What information does a financial agent need?

In order for a financial agent to be able to advise correctly, it is necessary for the owner of the capital to provide certain information. This data will allow you to identify which are the ideal financial assets for your client and it will be easier to obtain a certain return.

When we approach a financial agent, it is important to inform them of the following aspects:

  • First of all, it is necessary to know the capital to be invested. Certain financial products require a minimum capital to be able to acquire them.
  • Second we have the time horizon. Thus, the investment strategy can vary considerably depending on when it is stipulated to recover the capital contributed. There are financial products that can offer greater profitability in the short term, but are not interesting for the long term. On the other hand, there are strategies such as investment in value or in dividends that require a longer time horizon to be profitable.
  • The risk you want to take is also a decisive factor. This decision makes a great screening among the financial products that the financial agent will recommend to the investor. When you want to take low risks with little return, fixed income products are usually the most successful. On the other hand, when it comes to obtaining a higher rate of return, it will be necessary to take bigger risks.
  • The investor's training in financial markets is very valuable information for the financial agent. It is not the same to advise qualified people in this regard than to an investor who does not have any information about it, but wants to put his money to work. The more training, the more aware you will be of the risks and the functioning of the market, making advice easier.
  • Last but not least, we have the objectives that the investor has. It is the result of the aspects mentioned above. It is very valuable information for the financial agent to know where the investor wants to go and through which “paths”.
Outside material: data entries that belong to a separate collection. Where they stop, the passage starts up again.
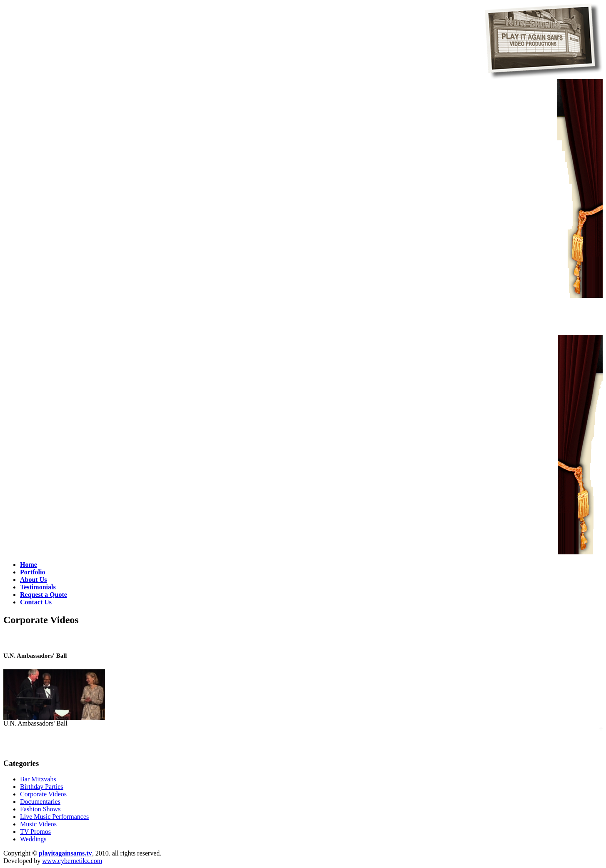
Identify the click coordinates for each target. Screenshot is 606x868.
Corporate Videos (43, 794)
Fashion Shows (40, 809)
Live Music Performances (54, 816)
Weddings (33, 839)
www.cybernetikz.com (72, 861)
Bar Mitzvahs (38, 779)
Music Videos (38, 824)
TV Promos (35, 831)
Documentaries (40, 801)
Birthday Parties (42, 786)
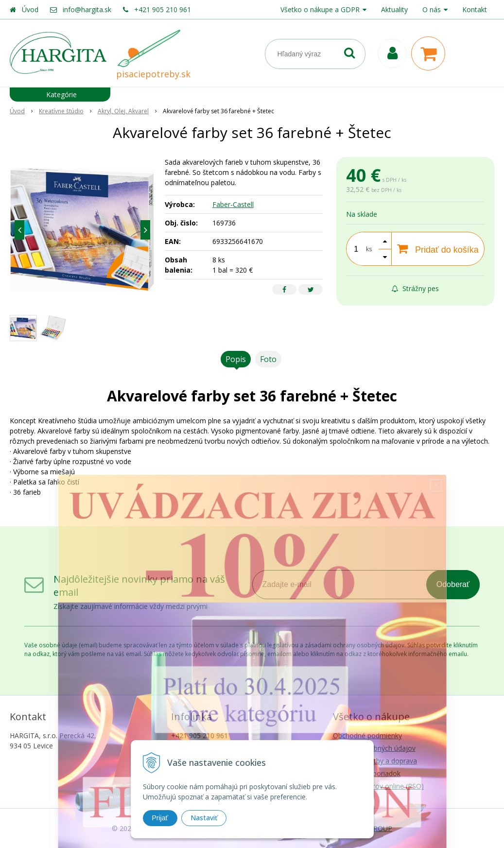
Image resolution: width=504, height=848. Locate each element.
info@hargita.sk (87, 9)
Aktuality (394, 9)
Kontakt (474, 9)
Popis (236, 359)
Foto (268, 359)
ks (369, 249)
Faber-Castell (233, 204)
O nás (432, 9)
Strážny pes (415, 288)
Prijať (160, 818)
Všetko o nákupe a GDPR (320, 9)
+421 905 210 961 (162, 9)
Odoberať (453, 584)
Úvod (30, 9)
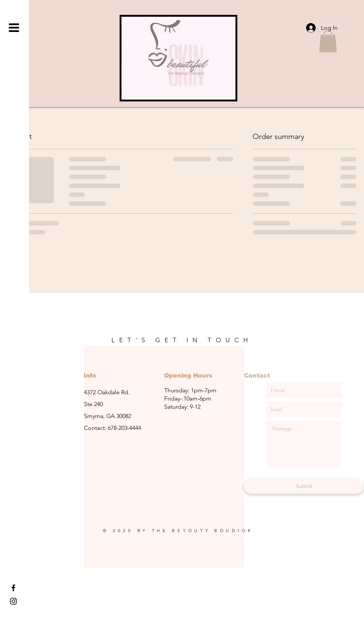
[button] (14, 27)
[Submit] (304, 486)
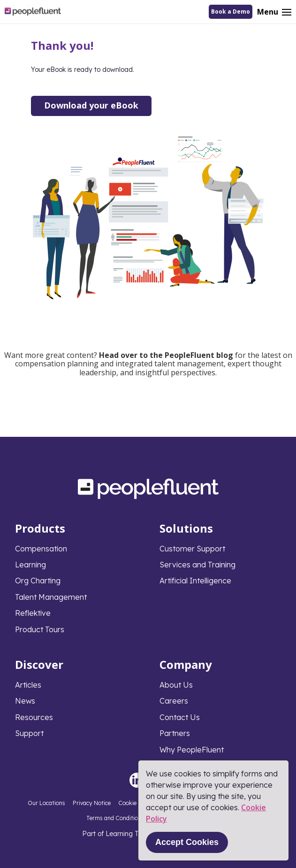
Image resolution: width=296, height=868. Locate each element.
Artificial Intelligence (195, 581)
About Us (176, 685)
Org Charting (38, 581)
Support (29, 733)
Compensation (41, 549)
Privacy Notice (91, 803)
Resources (34, 717)
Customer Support (192, 549)
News (25, 701)
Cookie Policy (136, 803)
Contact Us (180, 717)
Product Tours (39, 629)
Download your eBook (91, 105)
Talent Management (51, 597)
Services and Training (197, 565)
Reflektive (33, 613)
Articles (28, 685)
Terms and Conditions (115, 818)
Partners (175, 733)
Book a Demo (230, 11)
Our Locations (46, 803)
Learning (30, 565)
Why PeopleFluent (191, 750)
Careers (174, 701)
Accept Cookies (187, 842)
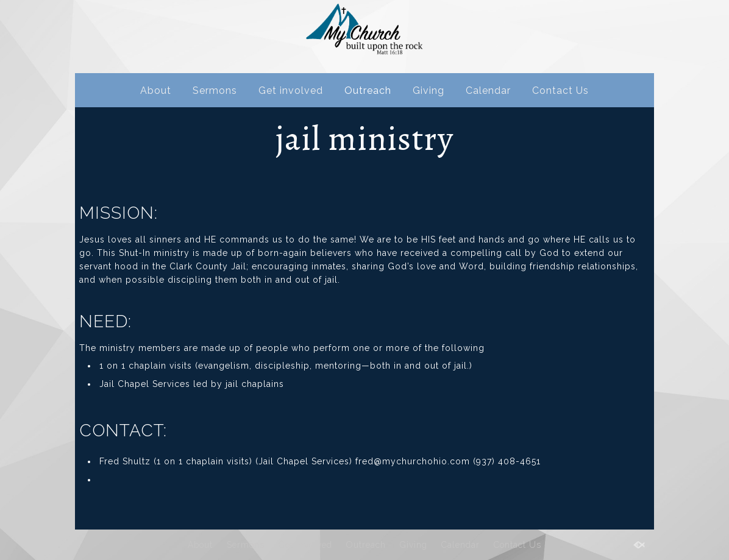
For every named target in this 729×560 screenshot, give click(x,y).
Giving (429, 90)
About (155, 90)
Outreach (368, 90)
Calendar (488, 90)
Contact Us (560, 90)
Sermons (215, 90)
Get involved (291, 90)
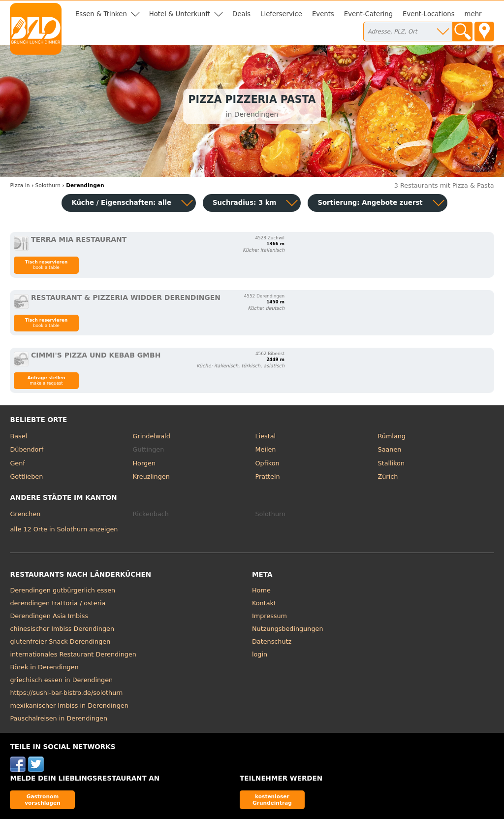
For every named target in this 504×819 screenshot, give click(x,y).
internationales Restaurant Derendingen (73, 654)
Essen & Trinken (101, 14)
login (259, 654)
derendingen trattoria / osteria (58, 603)
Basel (18, 436)
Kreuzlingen (151, 476)
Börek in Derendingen (44, 667)
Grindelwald (151, 436)
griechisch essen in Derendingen (61, 680)
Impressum (269, 616)
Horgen (144, 463)
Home (261, 590)
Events (323, 14)
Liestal (266, 436)
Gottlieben (26, 476)
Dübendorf (27, 449)
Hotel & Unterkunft (180, 14)
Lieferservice (281, 14)
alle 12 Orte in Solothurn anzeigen (63, 529)
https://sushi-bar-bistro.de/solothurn (66, 692)
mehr (473, 14)
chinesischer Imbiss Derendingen (62, 628)
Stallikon (391, 463)
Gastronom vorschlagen (42, 799)
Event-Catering (368, 14)
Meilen (266, 449)
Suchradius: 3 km (244, 202)
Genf (17, 463)
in (20, 185)
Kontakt (264, 603)
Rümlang (392, 436)
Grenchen (25, 514)
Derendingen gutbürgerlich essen (63, 590)
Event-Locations (429, 14)
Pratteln (268, 476)
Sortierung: (370, 202)
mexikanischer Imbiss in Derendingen (69, 705)
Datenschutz (272, 641)
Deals (241, 14)
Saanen (390, 449)
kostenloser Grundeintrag (272, 799)
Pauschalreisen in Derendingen (59, 718)
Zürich (388, 476)
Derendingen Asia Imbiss (49, 616)
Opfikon (267, 463)
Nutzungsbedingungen (287, 628)
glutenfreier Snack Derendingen (60, 641)
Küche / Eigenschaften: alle (121, 202)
Difference between financial agent and EAFI

Before explaining the differences, you need to know that EAFIs are financial advisory companies, hence their acronym. As we have mentioned previously, financial agents generally work for banks that market financial products.

In this sense, the EAFIs have the sole objective of advising the investor, without this entailing the sale of any financial asset. Thus, they are natural or legal persons who are authorized by the State to provide these services.

The collection of their services is done through fees, as when the services of a lawyer or an economist are hired.In the case of the financial agent, he provides free advice that is financially rewarded with a commission for the sale of the financial products offered.

Finally, the EAFIs are independent in their advice because they do not market any product. Therefore, the recommendations made to the investor will be transparent and without any interest other than that the client obtain the highest possible return and be satisfied.

In conclusion, a financial agent is a natural or legal person who normally acts on behalf of a financial institution. It offers products to its customers at no cost and its income comes from the commissions obtained by selling them.